If You Had Bought Singapore Post's (SGX:S08) Shares Five Years Ago You Would Be Down 52%
Ideally, your overall portfolio should beat the market average. But every investor is virtually certain to have both over-performing and under-performing stocks. So we wouldn't blame long term Singapore Post Limited (SGX:S08) shareholders for doubting their decision to hold, with the stock down 52% over a half decade.
View our latest analysis for Singapore Post
There is no denying that markets are sometimes efficient, but prices do not always reflect underlying business performance. By comparing earnings per share (EPS) and share price changes over time, we can get a feel for how investor attitudes to a company have morphed over time.
During the five years over which the share price declined, Singapore Post's earnings per share (EPS) dropped by 21% each year. This fall in the EPS is worse than the 13% compound annual share price fall. The relatively muted share price reaction might be because the market expects the business to turn around.

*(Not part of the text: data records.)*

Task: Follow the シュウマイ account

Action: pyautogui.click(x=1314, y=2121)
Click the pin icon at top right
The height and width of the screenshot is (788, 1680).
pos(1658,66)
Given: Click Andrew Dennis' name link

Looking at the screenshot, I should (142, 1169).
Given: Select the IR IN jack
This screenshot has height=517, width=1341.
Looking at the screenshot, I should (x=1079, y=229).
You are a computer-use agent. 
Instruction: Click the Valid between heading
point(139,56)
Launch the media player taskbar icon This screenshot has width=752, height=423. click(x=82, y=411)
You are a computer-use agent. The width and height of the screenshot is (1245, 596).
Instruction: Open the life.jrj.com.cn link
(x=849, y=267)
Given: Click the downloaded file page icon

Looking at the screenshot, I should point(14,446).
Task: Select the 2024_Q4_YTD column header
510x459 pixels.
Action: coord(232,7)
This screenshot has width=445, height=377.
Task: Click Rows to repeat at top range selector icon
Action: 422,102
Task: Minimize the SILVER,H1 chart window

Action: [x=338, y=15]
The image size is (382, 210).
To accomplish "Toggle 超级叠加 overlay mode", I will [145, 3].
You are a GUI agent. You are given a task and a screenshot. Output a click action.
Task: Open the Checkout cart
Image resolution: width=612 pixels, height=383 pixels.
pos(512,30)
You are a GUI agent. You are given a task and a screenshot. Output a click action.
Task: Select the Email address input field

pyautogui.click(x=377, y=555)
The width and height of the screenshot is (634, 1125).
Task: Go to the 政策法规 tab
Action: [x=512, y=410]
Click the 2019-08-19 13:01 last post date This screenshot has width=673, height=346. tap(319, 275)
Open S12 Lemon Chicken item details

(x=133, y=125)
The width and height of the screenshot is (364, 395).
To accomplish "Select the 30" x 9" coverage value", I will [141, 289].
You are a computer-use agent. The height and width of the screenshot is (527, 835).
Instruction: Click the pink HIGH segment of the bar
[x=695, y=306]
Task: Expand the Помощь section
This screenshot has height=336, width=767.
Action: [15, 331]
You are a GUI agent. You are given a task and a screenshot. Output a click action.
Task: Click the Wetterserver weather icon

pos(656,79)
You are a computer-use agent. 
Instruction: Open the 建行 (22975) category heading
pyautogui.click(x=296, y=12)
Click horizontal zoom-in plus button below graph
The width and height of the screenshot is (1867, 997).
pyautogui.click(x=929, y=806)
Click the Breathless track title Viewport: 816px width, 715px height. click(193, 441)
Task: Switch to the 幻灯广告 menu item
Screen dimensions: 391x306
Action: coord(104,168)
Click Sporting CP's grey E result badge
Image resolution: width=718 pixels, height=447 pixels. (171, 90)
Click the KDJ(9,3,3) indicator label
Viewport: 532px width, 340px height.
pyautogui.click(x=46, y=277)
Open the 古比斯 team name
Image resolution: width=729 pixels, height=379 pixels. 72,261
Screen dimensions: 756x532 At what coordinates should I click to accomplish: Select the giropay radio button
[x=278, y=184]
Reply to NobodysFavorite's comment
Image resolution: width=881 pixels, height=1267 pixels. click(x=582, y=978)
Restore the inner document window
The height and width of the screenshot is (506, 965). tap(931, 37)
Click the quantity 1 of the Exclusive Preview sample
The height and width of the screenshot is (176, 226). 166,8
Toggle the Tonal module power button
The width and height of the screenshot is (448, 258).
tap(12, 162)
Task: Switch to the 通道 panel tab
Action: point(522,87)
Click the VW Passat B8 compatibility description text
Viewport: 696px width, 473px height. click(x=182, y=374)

You can see below how EPS has changed over time (discover the exact values by clicking on the image).
We know that Singapore Post has improved its bottom line over the last three years, but what does the future have in store? Take a more thorough look at Singapore Post's financial health with this free report on its balance sheet.
What About Dividends?
As well as measuring the share price return, investors should also consider the total shareholder return (TSR). The TSR incorporates the value of any spin-offs or discounted capital raisings, along with any dividends, based on the assumption that the dividends are reinvested. So for companies that pay a generous dividend, the TSR is often a lot higher than the share price return. In the case of Singapore Post, it has a TSR of -44% for the last 5 years. That exceeds its share price return that we previously mentioned. This is largely a result of its dividend payments!
A Different Perspective
We regret to report that Singapore Post shareholders are down 17% for the year (even including dividends). Unfortunately, that's worse than the broader market decline of 5.6%. However, it could simply be that the share price has been impacted by broader market jitters. It might be worth keeping an eye on the fundamentals, in case there's a good opportunity. Regrettably, last year's performance caps off a bad run, with the shareholders facing a total loss of 8% per year over five years. We realise that Baron Rothschild has said investors should "buy when there is blood on the streets", but we caution that investors should first be sure they are buying a high quality business. While it is well worth considering the different impacts that market conditions can have on the share price, there are other factors that are even more important. To that end, you should be aware of the 1 warning sign we've spotted with Singapore Post .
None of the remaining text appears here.